Content earns links naturally when it contains information that doesn’t exist elsewhere, explains something complex more clearly than competing resources, or provides a tool that solves a specific problem on demand. The brief should start with the question: why would someone writing about this topic link to this? If that question doesn’t have a clear answer, the content is unlikely to earn links at meaningful scale regardless of how well it is promoted.
Is original research worth the investment for link building?
Original research is one of the highest-return linkable asset formats available, but only when the methodology is credible and the findings are genuinely interesting. Research that confirms what everyone already knows earns few links. Research that produces surprising, specific, or counterintuitive findings becomes a primary source that journalists and analysts return to.
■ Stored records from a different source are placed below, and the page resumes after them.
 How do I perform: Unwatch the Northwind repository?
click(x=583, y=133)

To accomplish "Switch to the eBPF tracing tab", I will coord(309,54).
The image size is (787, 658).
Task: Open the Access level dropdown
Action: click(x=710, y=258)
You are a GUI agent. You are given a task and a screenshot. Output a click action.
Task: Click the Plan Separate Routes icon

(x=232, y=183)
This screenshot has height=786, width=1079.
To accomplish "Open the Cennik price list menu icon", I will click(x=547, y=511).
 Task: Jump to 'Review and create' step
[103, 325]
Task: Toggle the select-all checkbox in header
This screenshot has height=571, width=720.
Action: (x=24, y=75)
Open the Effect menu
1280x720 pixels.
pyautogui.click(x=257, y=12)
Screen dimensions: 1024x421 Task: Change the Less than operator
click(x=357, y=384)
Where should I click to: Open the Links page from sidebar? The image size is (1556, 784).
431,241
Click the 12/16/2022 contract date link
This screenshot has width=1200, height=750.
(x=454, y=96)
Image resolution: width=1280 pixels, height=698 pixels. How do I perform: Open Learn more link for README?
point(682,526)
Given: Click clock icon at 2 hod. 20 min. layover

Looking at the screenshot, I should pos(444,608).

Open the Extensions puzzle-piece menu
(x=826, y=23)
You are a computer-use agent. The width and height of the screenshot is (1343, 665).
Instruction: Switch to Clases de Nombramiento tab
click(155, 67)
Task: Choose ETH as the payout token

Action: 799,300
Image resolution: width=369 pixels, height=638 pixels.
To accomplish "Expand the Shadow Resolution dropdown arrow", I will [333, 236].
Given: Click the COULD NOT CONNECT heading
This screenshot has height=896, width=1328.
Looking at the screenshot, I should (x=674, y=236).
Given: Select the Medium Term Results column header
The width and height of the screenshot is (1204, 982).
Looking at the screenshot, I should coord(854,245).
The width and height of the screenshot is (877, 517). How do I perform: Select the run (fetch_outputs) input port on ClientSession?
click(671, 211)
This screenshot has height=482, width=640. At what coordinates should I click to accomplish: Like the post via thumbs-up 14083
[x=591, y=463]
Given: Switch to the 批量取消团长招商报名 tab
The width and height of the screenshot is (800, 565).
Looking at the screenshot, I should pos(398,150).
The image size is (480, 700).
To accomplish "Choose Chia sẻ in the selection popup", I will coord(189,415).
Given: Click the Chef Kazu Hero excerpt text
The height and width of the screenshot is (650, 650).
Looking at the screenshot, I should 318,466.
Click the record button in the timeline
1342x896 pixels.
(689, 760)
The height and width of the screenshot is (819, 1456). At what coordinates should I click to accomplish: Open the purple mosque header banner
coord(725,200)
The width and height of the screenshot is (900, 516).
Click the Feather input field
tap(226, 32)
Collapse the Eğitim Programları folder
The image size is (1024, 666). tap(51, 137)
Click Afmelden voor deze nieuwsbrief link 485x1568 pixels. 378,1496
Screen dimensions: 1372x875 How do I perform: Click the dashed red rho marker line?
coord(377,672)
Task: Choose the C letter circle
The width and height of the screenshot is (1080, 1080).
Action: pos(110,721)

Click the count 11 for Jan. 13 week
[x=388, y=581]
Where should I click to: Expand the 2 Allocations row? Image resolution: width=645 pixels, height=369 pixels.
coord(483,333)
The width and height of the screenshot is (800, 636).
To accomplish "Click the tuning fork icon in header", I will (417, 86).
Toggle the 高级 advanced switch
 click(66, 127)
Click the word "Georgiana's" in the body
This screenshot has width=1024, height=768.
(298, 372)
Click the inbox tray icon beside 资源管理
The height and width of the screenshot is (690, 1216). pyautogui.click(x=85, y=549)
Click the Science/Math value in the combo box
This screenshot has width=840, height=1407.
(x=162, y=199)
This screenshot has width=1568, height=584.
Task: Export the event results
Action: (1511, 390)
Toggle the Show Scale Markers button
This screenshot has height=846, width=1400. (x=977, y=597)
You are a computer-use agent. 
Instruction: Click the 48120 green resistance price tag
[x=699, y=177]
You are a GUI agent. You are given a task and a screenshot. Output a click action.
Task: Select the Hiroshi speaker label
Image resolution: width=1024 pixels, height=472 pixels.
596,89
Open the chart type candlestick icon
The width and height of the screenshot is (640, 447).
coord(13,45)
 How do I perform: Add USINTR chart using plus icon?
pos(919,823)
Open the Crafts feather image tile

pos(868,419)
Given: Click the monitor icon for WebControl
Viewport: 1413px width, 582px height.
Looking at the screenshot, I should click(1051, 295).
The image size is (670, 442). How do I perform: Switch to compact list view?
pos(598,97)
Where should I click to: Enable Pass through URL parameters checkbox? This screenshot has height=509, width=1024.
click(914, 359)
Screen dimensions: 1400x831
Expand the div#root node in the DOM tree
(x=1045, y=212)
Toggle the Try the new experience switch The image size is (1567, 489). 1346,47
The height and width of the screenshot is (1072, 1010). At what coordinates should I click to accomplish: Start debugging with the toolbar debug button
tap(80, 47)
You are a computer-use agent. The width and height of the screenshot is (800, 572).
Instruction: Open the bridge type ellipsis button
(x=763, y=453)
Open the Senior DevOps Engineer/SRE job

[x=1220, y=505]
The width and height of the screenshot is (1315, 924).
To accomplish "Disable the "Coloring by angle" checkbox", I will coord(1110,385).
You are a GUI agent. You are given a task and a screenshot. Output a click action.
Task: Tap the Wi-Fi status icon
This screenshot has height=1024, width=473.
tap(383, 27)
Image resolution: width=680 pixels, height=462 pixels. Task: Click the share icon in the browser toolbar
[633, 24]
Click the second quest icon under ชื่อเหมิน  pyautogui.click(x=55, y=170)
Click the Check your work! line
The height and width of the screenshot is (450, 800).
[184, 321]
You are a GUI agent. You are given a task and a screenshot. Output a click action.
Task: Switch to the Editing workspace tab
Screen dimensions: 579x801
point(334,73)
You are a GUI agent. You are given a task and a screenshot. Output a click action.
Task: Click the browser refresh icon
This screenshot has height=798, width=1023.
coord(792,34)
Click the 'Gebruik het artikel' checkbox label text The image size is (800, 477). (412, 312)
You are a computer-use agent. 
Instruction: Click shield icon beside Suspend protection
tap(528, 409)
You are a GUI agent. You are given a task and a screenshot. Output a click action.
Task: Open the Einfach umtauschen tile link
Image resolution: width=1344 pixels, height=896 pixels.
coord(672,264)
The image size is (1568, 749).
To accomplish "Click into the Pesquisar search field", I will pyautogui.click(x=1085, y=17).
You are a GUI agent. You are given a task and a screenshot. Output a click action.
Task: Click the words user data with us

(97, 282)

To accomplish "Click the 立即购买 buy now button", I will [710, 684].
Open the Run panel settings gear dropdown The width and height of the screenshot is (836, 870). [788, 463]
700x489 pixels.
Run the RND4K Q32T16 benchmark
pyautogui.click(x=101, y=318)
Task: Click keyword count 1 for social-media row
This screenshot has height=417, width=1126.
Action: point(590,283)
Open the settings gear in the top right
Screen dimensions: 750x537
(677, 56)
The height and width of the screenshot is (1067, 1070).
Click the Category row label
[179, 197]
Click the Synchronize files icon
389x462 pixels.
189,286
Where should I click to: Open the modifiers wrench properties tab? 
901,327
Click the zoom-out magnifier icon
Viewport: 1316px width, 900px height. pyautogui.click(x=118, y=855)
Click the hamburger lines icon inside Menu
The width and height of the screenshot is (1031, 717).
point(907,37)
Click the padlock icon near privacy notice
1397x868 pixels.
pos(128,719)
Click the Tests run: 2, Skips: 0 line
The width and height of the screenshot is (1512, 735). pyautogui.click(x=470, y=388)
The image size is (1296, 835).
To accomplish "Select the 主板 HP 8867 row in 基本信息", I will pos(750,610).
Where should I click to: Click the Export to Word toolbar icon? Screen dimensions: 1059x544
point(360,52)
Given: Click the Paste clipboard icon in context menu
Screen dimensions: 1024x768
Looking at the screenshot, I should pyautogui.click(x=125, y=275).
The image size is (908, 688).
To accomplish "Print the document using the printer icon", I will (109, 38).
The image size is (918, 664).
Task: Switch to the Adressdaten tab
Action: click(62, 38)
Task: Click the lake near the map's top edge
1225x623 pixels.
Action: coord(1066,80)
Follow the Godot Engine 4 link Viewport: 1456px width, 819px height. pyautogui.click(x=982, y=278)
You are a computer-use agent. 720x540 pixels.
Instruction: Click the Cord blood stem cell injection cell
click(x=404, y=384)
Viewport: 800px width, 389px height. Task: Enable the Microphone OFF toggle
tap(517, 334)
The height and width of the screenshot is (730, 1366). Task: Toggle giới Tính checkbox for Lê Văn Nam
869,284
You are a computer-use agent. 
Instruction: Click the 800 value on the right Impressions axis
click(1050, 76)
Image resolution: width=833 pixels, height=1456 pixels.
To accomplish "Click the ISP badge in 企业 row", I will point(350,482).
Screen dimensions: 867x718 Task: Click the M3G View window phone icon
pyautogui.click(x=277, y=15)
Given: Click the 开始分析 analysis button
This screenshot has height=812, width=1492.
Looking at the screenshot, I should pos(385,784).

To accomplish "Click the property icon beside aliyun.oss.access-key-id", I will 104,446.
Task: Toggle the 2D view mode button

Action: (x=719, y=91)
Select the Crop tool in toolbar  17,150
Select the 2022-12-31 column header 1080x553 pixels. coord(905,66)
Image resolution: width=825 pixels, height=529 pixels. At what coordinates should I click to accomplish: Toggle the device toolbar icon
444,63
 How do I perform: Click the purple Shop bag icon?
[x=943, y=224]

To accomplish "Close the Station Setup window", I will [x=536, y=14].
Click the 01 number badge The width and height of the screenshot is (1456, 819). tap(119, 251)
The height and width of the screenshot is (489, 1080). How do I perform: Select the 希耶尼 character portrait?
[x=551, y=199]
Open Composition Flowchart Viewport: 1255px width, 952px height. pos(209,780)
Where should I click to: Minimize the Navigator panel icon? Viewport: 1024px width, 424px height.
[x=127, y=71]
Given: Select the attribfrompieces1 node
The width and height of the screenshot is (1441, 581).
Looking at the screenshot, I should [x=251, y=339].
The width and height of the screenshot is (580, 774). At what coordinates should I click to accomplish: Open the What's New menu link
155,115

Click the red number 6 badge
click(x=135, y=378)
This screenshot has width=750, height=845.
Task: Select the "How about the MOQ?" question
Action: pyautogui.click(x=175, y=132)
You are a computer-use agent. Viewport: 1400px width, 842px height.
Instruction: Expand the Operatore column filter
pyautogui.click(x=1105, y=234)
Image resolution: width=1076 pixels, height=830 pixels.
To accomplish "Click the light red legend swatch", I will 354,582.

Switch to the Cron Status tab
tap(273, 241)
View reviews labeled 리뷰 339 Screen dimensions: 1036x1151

The investment in sound methodology is not optional: publications with editorial standards check the quality of the research before citing it.
How should you promote a linkable asset after publishing?
The most effective promotion is direct, targeted outreach to journalists, analysts, and writers who have recently covered the topic and would benefit from having your resource available. Quality of targeting matters more than volume. A list of 50 genuinely relevant contacts will consistently outperform a list of 500 marginal ones. Seeding content into active industry communities and using social amplification to build early momentum are useful supporting tactics, but they rarely drive links directly.
How do you measure the success of a linkable asset programme?
The metrics that matter are links acquired by referring domain (not just raw link count), the authority profile of those linking domains, and the downstream impact on organic visibility for the pages and topics connected to the asset. Tracking organic traffic to the asset alongside link acquisition rate helps diagnose whether the problem is the asset quality or the distribution strategy. Activity metrics like emails sent or social shares are useful for operational tracking but should not be confused with outcomes.